I know, a 'small' version of this is called an "experiment," but if you want a "shortcut" (attention, acceptance, dare I say, acclaim - look at Linus (I know, Linux is "just" software)), there's nothing like open source demo-ing your "heavier-than-air 'aircraft' " to folks who are ready to lay down their (professional) lives (...and yours) for a law of nature (that "heavier than air aircraft can't fly"). Closed source demoing of a 'civilisation-changing' idea, and it works? Then we never hear of you, and probably not the idea.
Like the successful have done: Think Big, Start small. Scale smart. Strangely, this works for theories too. It is throwing off the linguistic, mental and cultural prison paradigms, blinders, and filters that's the tough part. Like S. Faiz Khan wrote: "A paradigm is what you think about something before you start thinking about it." Yep, regular education can be handcuffing. As Will Roger's said: "You know too much of what ain't so!"
(Tip: a shortcut on the thinking part of the shortcut? Meditation, which is not the same as meditating. Huh? check out 'The Path Is The Goal' by Chogyam Trungpa - two millennia of high-tech can-do and experiment resulting in and distilled into high-touch functioning and experiential evidence. Or, if he's too 'brutal' for your path, and if you want to start from the outside in, take a look at: www.normandoidge.com - and what that immediately implies for you.)

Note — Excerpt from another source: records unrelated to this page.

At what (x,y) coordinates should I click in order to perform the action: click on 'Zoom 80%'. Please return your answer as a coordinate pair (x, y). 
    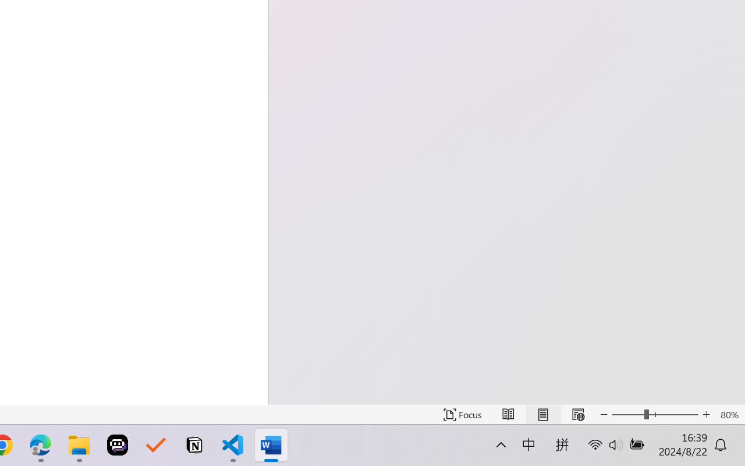
    Looking at the image, I should click on (729, 414).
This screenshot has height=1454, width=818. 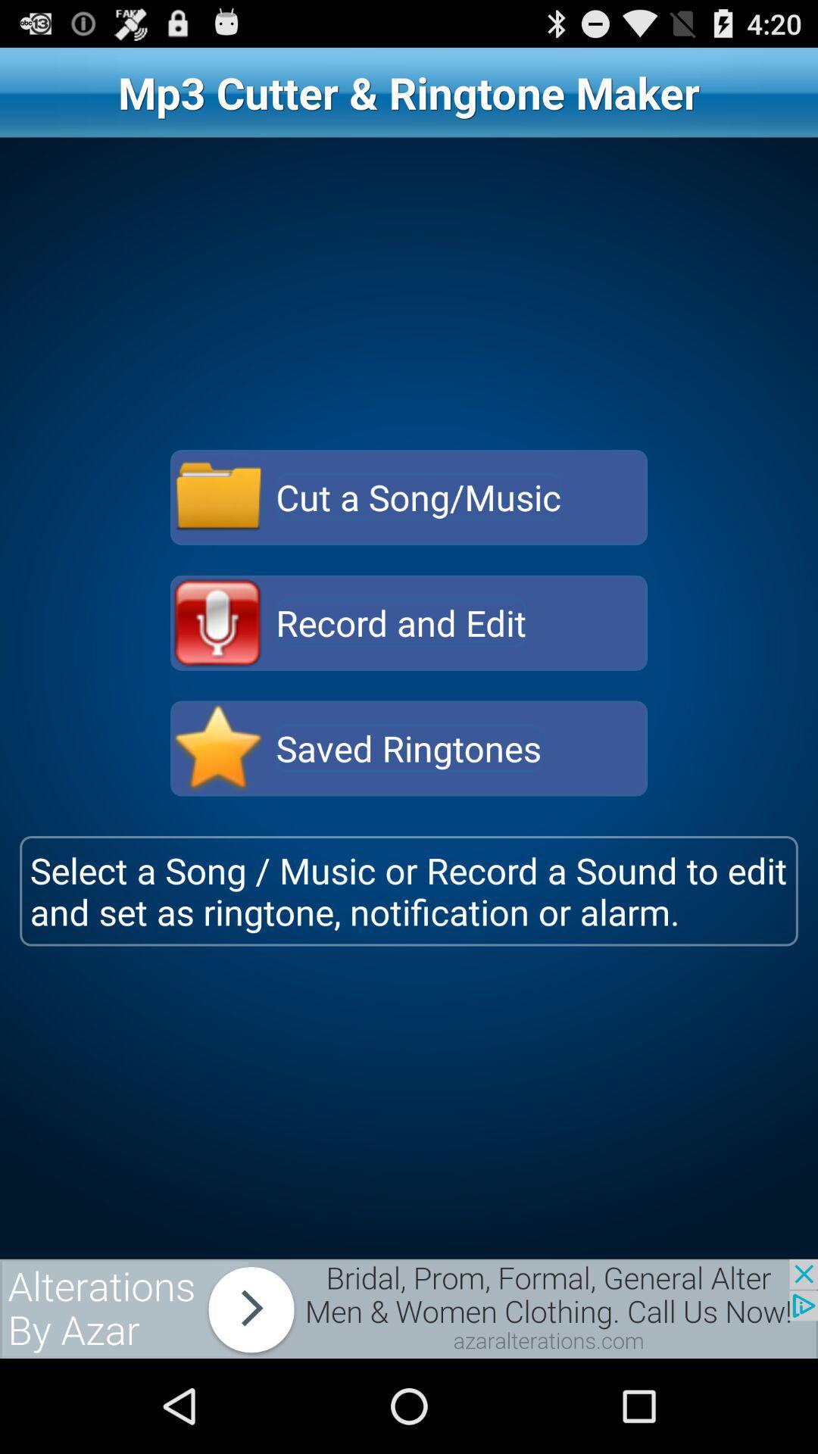 I want to click on the microphone icon, so click(x=218, y=666).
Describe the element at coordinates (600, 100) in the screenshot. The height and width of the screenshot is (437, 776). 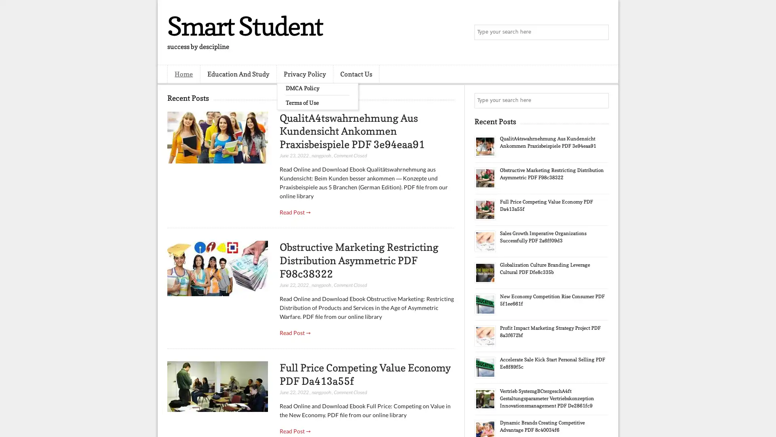
I see `Search` at that location.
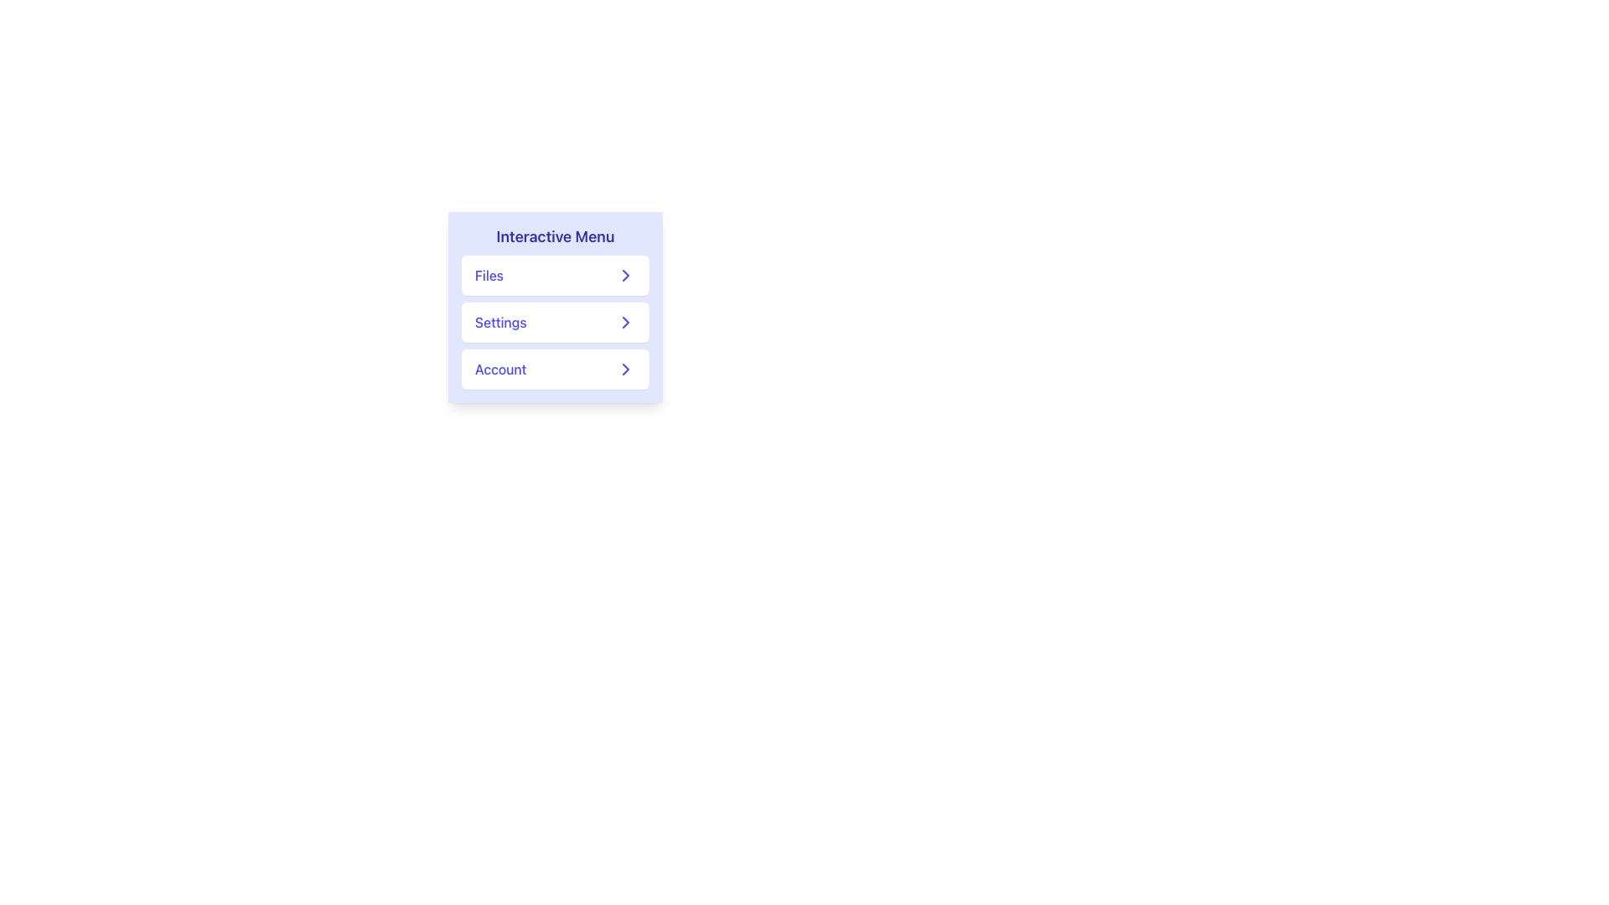 The width and height of the screenshot is (1609, 905). I want to click on the 'Settings' button, which is the second item in a vertical stack of three menu options, located centrally in its column, so click(555, 323).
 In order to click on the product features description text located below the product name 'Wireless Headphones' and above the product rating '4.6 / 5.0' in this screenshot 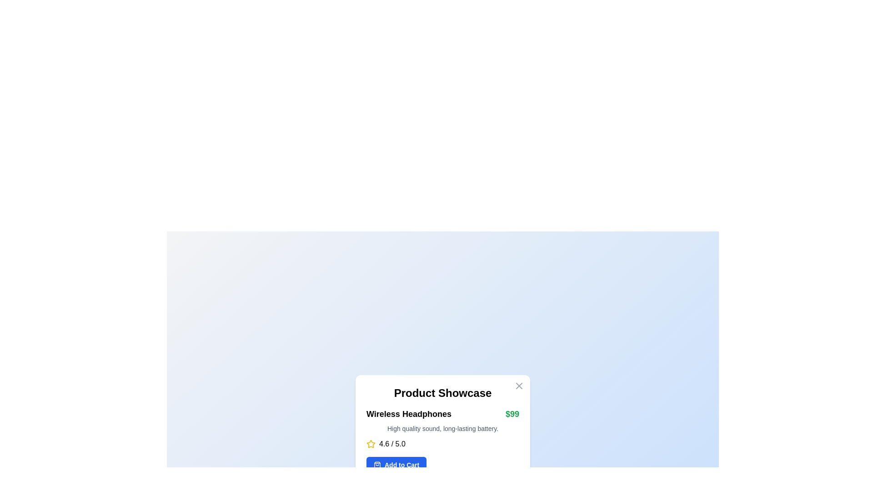, I will do `click(443, 428)`.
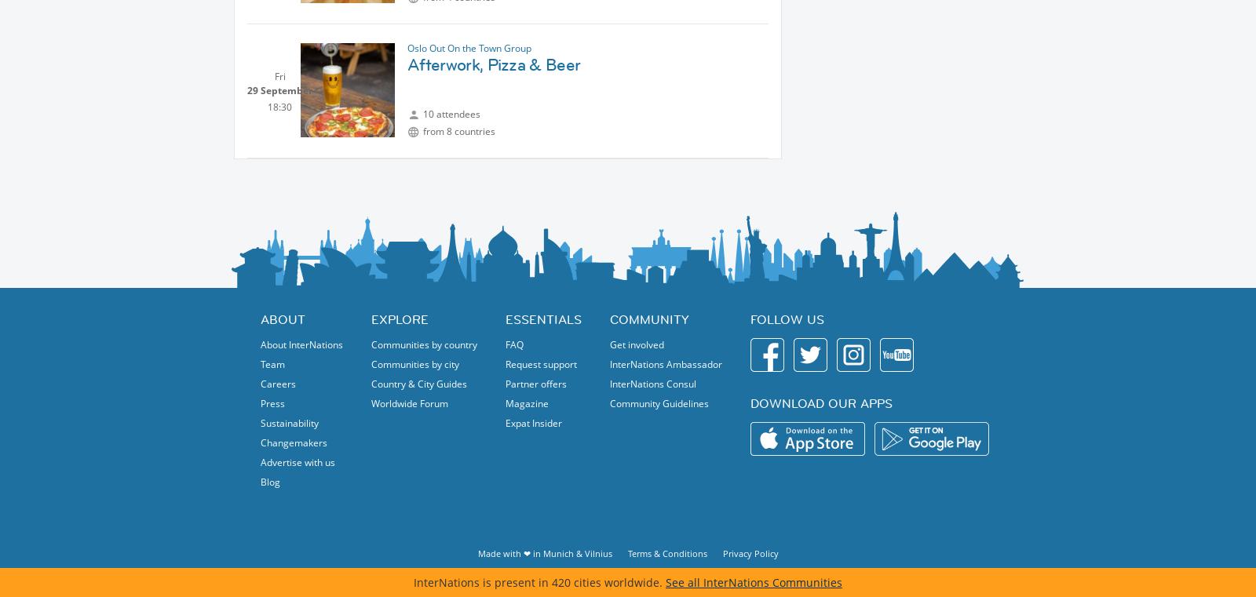 This screenshot has width=1256, height=597. I want to click on 'Explore', so click(399, 319).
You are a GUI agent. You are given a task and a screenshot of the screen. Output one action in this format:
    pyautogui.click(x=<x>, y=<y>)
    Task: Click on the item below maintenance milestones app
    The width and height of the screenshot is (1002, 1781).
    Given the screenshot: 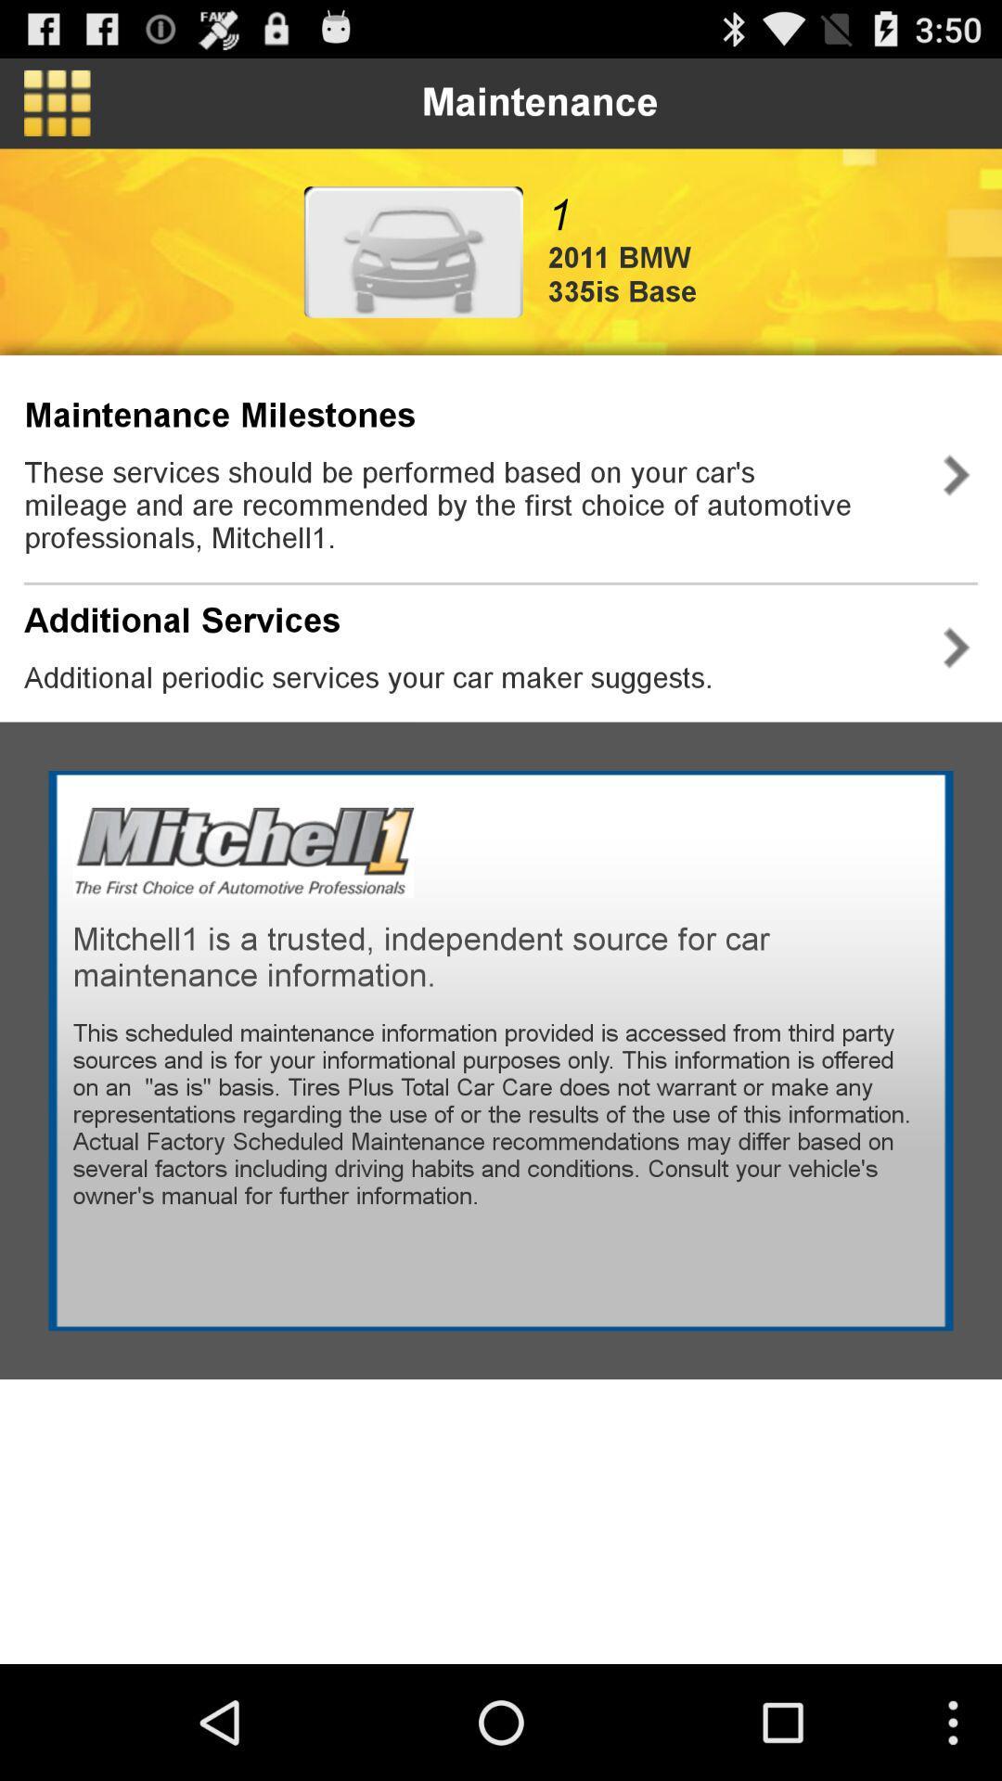 What is the action you would take?
    pyautogui.click(x=467, y=505)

If your idea needs "a fortune" to construct and demo that what you claim is "so" [no 'gotchas' please, like so many (not quite all) 'forever' machines ('zero-point' energy devices excepted from this discussion)], or years of manufacturing R&D, well, either get deeply creative (easier than you think once you start imagining and start tapping the Net and other 'Galileos' in other fields, especially in other countries), and get "fortunate", or give it up and try the traditional route.
Basically, if your idea is "so" (or so you 'feel', 'think' etc), then you ought to be able to do something demonstrable with it in the here and now. And if you're intelligent about that, including the ego, paradigm, and commerce parts, you'll be stunned at what's possible in collaborations where it doesn't have to be about you or what you already 'know can't be'.
Caveat emptor. Don't be naive. If your idea is "so", and moreso if your "so" realizes a working device, if it is 'world changing' and therefore necessarily destabilizing in present civilization, you'll encounter robust, if not, occasionally, terminal suppression efforts by various gatekeepers.
Paranoia? Healthy. Necessary. And a sign of sanity. When one company makes $10 billion in profit (after all costs) every 90 days when oil costs half of what it does today (look it up, it's public knowledge!), a large scale "solution" (an energy "Galileo Idea" [&device] that works for a fraction of the cost - and that would "change the world") will not be welcomed by the powers that be. It will be actively resisted, sabotaged, suppressed, submerged, etc. Do the arithmetic. Think of the lifestyles. And interests still larger. You get the idea.
Consider, in an age of exponential discovery (ours), empires of 'old' (of all stripes) persist either because there are no new discoveries (fabulously untrue); no discoveries that don't disturb the status quo of special interests (of whatever ilk) (also fabulously untrue); or there are no discoveries that would upset the status quo that are (to the best of efforts) permitted to disturb the status quo (strange, that notion works in my physics department too!).
Closer to your supermarket shelves, the modern pharmaceutical industry is, commercially, built on well-engineered transitory palliatives ('feel betters') - and the regular recovery of their development costs and investment profits - and not on permanent cures. Commercially, a one-time, permanent cure is uninviting commercial suicide, as well as grant, institutional, Federal agency, and academic career path destruction. Until ground-truths change game truths rule. Ask around.